Brotherhood Winery in Washingtonville, makes the True Believer and Rebel Reserve line of ciders, available at liquor stores. True Believer is a semi-sweet style cider with a ton of fruit on the front that finishes soft and easy with a clean acidity. Rebel Reserve is a nice contrast, with a dry style that is barrel aged.
Pomme Sunday, a new cider house this year, came to the market with and English-inspired product with no carbonation. This “still” cider is made in Catskill with a blend of only 2 apples, both sourced from New York State. The lack of carbonation and dry finish makes it feel like a fine white wine, allowing the complexity to shine through. Try this one with food in place of pinot grigio.

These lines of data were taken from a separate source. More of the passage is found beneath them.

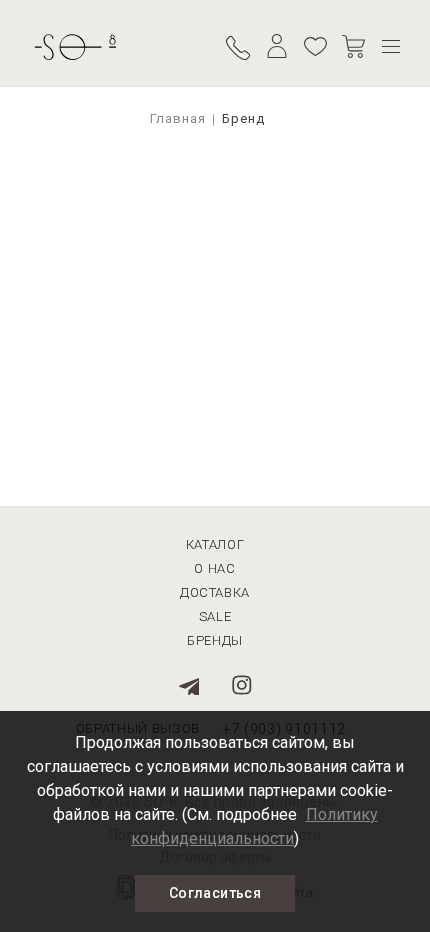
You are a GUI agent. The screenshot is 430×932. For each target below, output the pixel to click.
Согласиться (215, 893)
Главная (178, 118)
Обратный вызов (239, 46)
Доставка (215, 592)
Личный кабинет (277, 46)
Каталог (215, 544)
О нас (214, 568)
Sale (215, 616)
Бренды (215, 640)
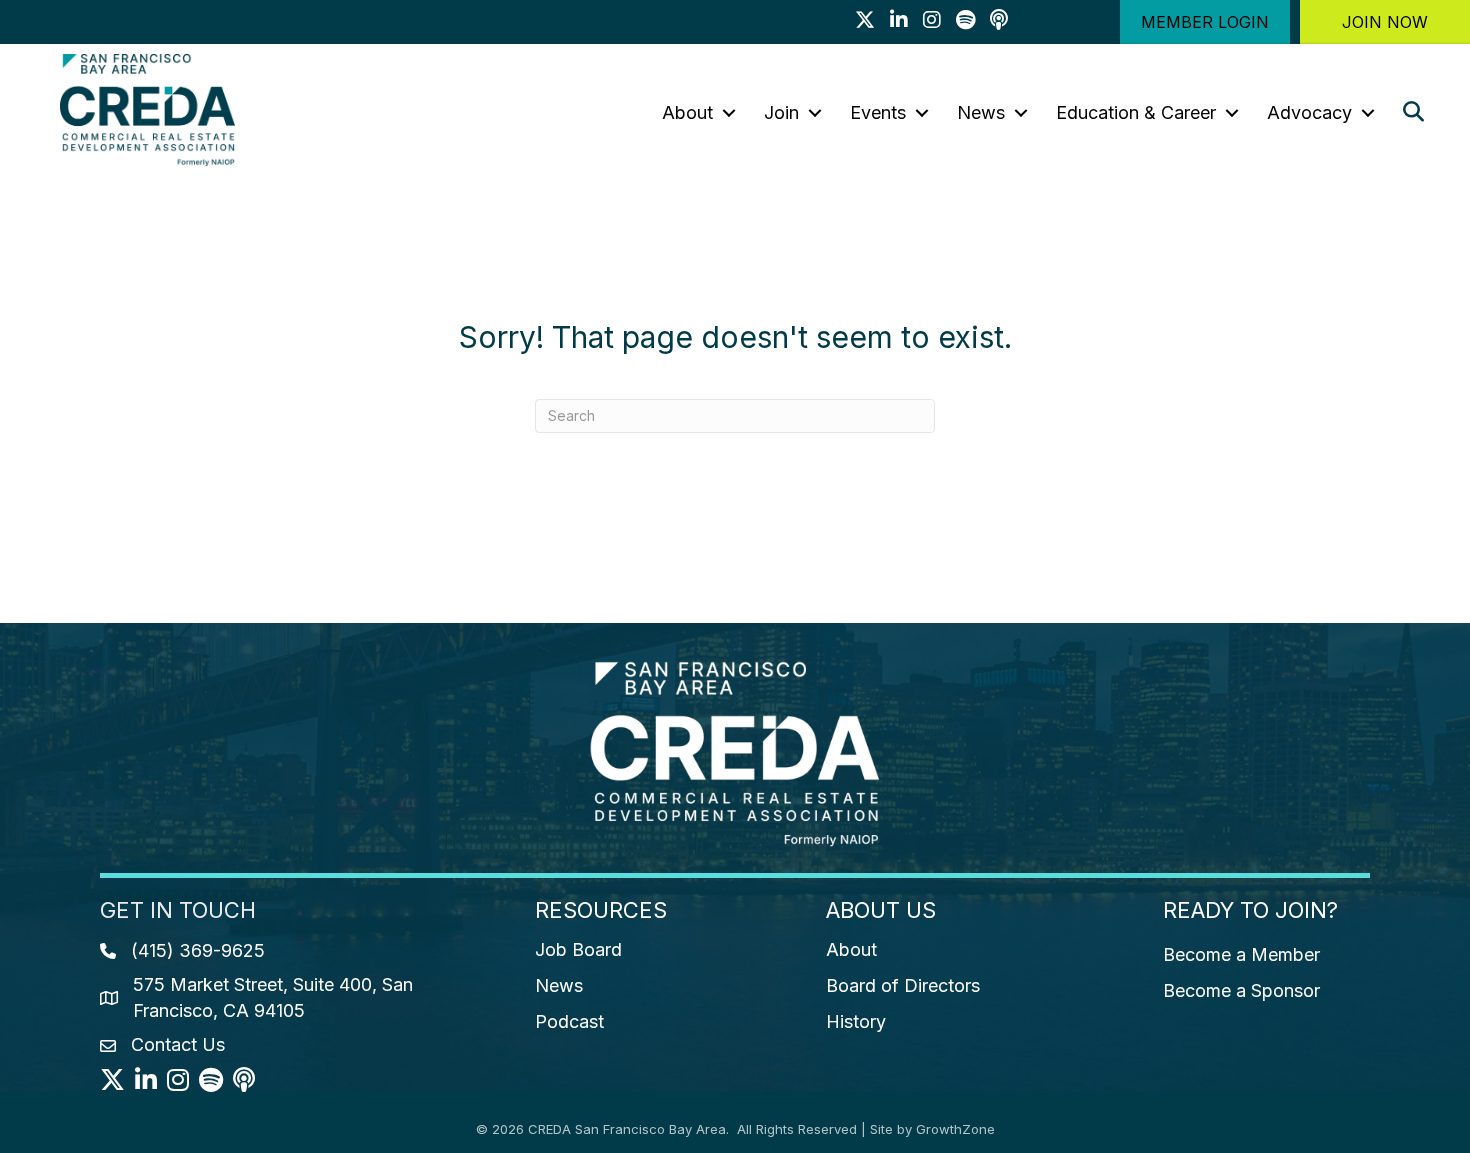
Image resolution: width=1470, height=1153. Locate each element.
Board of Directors (903, 985)
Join (781, 112)
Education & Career (1136, 112)
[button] (1205, 22)
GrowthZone (955, 1129)
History (856, 1021)
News (981, 112)
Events (878, 112)
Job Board (578, 949)
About (687, 112)
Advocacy (1309, 112)
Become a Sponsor (1241, 990)
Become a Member (1241, 954)
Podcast (569, 1021)
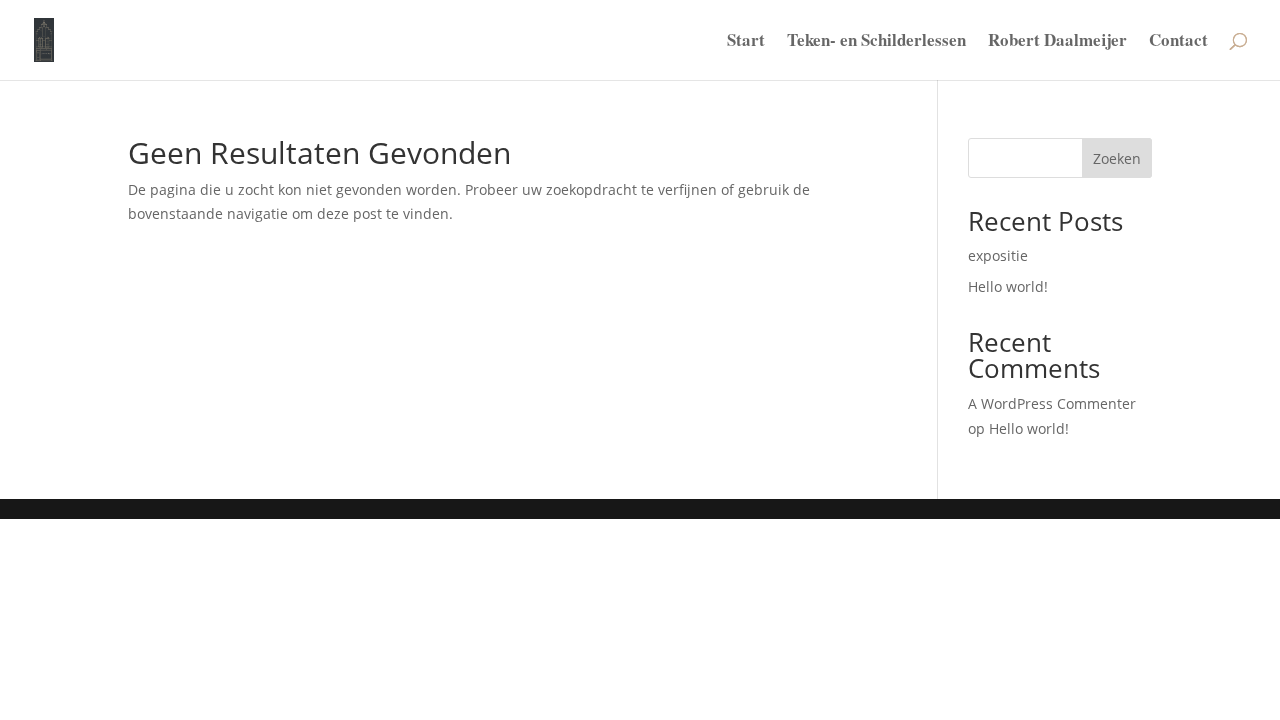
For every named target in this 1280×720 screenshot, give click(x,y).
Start (746, 42)
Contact (1178, 42)
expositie (998, 255)
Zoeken (1117, 158)
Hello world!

Metal House another exciting cider house in the area, uses abandoned orchards in the Hudson Valley as a source for their fruit, which have not been sprayed with fertilizers, pesticides, or herbicides. Using champagne yeast and influenced by the owner’s family’s background in wine making, this product has beautiful, small, dense bubbles and is dry and refreshing. Limited and vintaged, this is a must-try for Hudson Valley cider enthusiasts!
With so many styles of hard cider in the area, there are many options out there for those who want to explore the category outside of the common, commercial types. A knowledgeable wine shop with a strong selection is a great place to start. Once you find the styles you enjoy, a trip to the tasting room and speaking with a local cider producer is a great step.